RegexPSPACE: New Benchmark Exposes LLM Limitations in Spatial Reasoning
Key Takeaways
- ▸Current LLMs and LRMs exhibit significant limitations in spatial reasoning on PSPACE-complete problems, a higher complexity class than previously benchmarked
- ▸All tested models showed common failure patterns including excessive verbosity and repetitive reasoning steps
- ▸First empirical framework to systematically evaluate the spatial computational limits of modern language and reasoning models
Summary
Researchers have introduced RegexPSPACE, a novel benchmark designed to rigorously evaluate the computational limits of large language models (LLMs) and large reasoning models (LRMs) on PSPACE-complete problems. The benchmark focuses on two challenging regular expression tasks—equivalence decision and minimization—that demand extensive search space exploration, pushing beyond typical NP-class complexity evaluations. Testing revealed consistent failure patterns across 6 LLMs and 5 LRMs of varying scales, including issues with verbosity and repetitive reasoning, highlighting significant gaps in models' spatial computational capacity.
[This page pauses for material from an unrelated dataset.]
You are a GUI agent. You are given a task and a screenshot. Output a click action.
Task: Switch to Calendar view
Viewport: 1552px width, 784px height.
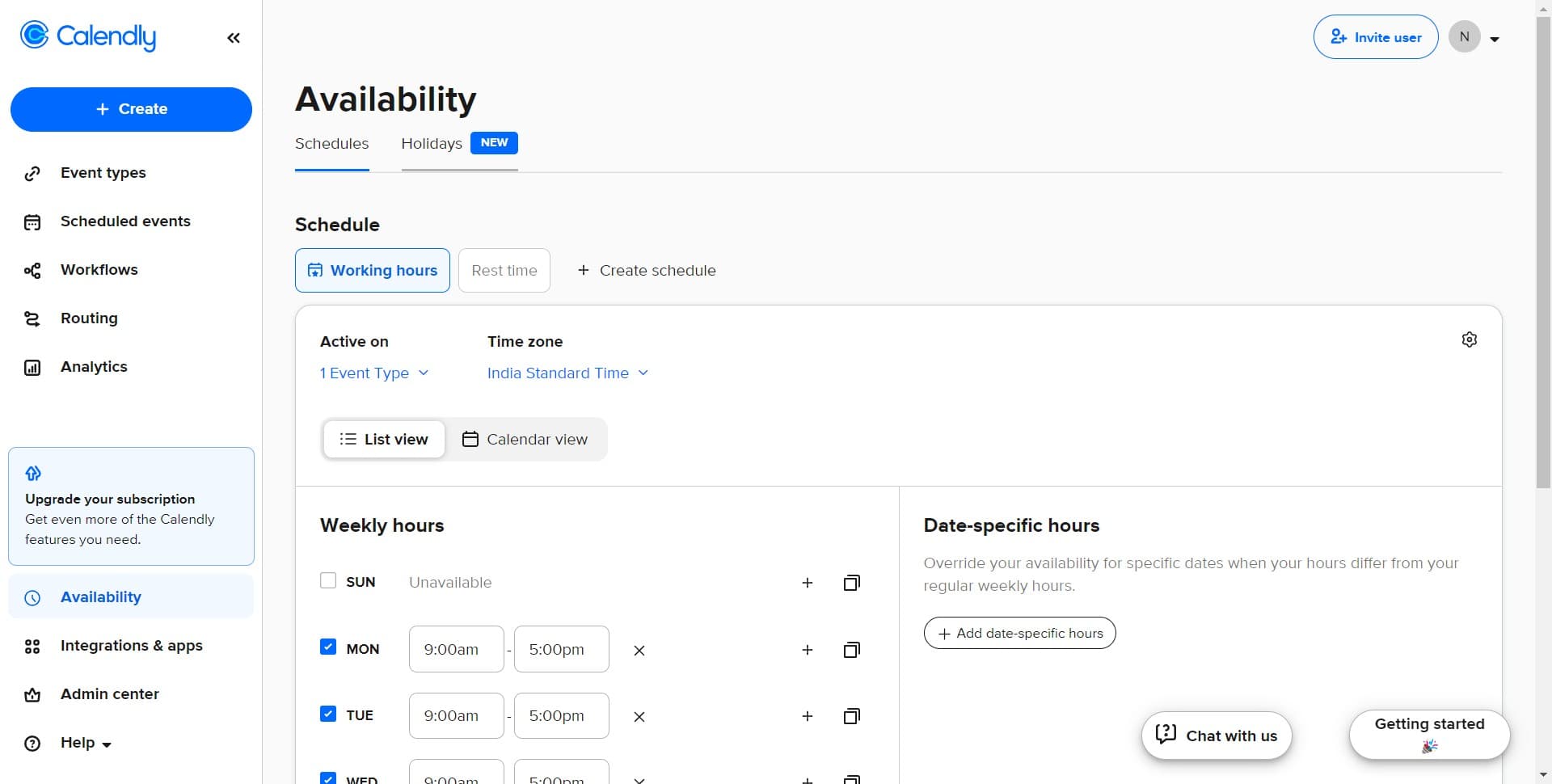525,439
The researchers constructed over a million labeled regex instances using a double-exponential space exploration method, establishing the first empirical investigation into the spatial complexity limits of modern LLMs and LRMs. This work provides a quantitatively rigorous framework for assessing advanced reasoning capabilities and complements the growing focus on explicit reasoning in large models. The benchmark and code are publicly available, offering the AI research community a new tool for stress-testing model reasoning under computationally demanding conditions.
- Open-source benchmark and million-instance dataset enable ongoing research into model reasoning capabilities
Editorial Opinion
RegexPSPACE arrives at a critical moment when LLMs and reasoning models are advancing rapidly, yet their fundamental computational constraints remain underexplored. By introducing PSPACE-complete problems—a genuine increase in rigor over NP-class benchmarks—this research clarifies that reasoning models, despite impressive capabilities, still struggle with problems requiring massive search space exploration. This work is essential for the field's understanding of where current architectures hit their ceiling and should inform the design of next-generation models.